Ideada por la Asociación de Comerciantes de Lavapiés e impulsada por el colectivo Madrid Street Art Project (MSAP), esta iniciativa busca potenciar la creación artística en este entorno de una manera abierta y participativa, convirtiéndolo en un espacio de arte al aire libre y animando a todas las personas a disfrutarlo de un modo cercano. En palabras de Guillermo de la Madrid, fundador de MSAP, reporta un «doble beneficio». «Los vecinos tienen un espacio cotidiano y conocido donde disfrutar del arte, ya sea un bar, una farmacia o una tienda de zapatos». En cuanto al elemento restante de la ecuación, los propios comerciantes, también hay muchos que residen en el barrio desde hace años, por lo que «es una manera de establecer un diálogo entre ambos, no sólo a través de las compras, sino mediante una actividad menos consumista y en un espacio de convivencia en el que entra el arte como canalizador».

 

En forma de sugerentes escenas, llamativas geometrías, trazos curvos y retorcidos o mensajes por desencriptar, cada uno de los participantes ha escogido su propio medio y formato de expresión, el más acorde con su personalidad y el más adecuado al lugar asignado: desde la pintura mural o sobre cristal, hasta la escultura, pasando por el dibujo, el collage o la instalación. De las más de 200 propuestas plásticas y audiovisuales que fueron presentadas para esta convocatoria, las seleccionadas llevan la impronta de nombres como Ampparito, Digo Diego, Dos Jotas, Juanitoilógico, Parsec, Por Favor o Sr. Mu.

Otra asistencia ya confirmada es la del italiano Teo Pirisi, también conocido como Moneyless, que llevará a cabo una intervención pictórica en la plaza de Arturo Barea. Tras comenzar su andadura creativa en la década de los 90 de la mano del grafiti, hoy sus obras pueden verse en calles de Portugal, Italia, Túnez, Argentina o Australia. El colorido tándem barcelonés Cocolia, compuesto por Mireia Ruiz y Pink Morro, ilustradora y artista urbano respectivamente, tampoco faltará a la cita y confeccionará un mural en el número 28 de la calle Argumosa.

Además de la calidad artística, otro de los factores que se ha tenido en cuenta desde la organización ha sido la adaptación de los trabajos al comercio, tanto a su actividad como a su espacio físico. «Si, además, la obra incluía alguna referencia a Lavapiés y a su gente, también sumaba. Éste es un festival al que vienen muchas personas de fuera pero, sobre todo, acude público del propio barrio. Ahora que parece que planea sobre él ese proceso de gentrificación del que todo el mundo habla, también hay propuestas en esa línea, enfocadas a reivindicar que no pierda su carácter original. Lavapiés es especial por muchas razones: hay una mezcla de población muy diferente, y eso lo diferencia de otras zonas de Madrid».
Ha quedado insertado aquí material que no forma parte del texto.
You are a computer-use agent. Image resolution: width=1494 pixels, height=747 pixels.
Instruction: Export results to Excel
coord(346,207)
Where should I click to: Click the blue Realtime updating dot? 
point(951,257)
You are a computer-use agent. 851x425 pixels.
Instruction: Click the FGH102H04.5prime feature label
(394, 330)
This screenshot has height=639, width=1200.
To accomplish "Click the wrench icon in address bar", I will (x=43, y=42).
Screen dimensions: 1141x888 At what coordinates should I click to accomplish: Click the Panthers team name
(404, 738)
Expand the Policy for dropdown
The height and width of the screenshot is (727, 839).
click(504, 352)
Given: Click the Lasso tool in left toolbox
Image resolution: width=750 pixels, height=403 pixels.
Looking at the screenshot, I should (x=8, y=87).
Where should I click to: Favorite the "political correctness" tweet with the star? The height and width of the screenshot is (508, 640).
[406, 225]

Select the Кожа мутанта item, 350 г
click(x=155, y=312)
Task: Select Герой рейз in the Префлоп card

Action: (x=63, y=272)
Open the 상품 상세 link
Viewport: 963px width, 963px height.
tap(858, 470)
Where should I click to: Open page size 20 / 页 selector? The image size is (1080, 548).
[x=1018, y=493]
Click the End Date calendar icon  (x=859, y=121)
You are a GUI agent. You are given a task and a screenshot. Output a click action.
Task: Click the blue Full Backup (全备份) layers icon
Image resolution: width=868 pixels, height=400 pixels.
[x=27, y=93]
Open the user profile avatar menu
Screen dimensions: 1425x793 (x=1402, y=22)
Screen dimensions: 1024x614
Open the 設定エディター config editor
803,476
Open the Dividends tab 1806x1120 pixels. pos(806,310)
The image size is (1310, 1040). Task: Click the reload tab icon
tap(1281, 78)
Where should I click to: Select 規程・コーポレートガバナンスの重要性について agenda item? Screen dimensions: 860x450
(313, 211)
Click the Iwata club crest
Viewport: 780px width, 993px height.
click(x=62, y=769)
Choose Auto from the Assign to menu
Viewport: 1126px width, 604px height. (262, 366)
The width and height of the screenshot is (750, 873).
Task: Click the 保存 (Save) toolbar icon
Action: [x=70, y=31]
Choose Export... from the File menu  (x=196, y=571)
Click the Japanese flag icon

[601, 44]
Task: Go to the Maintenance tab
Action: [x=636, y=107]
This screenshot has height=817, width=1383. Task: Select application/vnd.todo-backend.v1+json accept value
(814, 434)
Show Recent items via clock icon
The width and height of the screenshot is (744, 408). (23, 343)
Dado el carácter efímero con el que han sido proyectadas las intervenciones, especialmente pensadas para la ocasión, éstas se ejecutarán hasta el domingo 14 y podrán ser disfrutadas del lunes 15 al domingo 28 de mayo. Una vez superada esta fecha, la decisión de mantenerlas o no recaerá en manos de los comerciantes. Eso sí, «cada vez vemos que son más quienes las mantienen de un año a otro», subraya de la Madrid. Al fin y al cabo, «cambiar la cotidianidad del barrio también es una manera de llegar a la gente».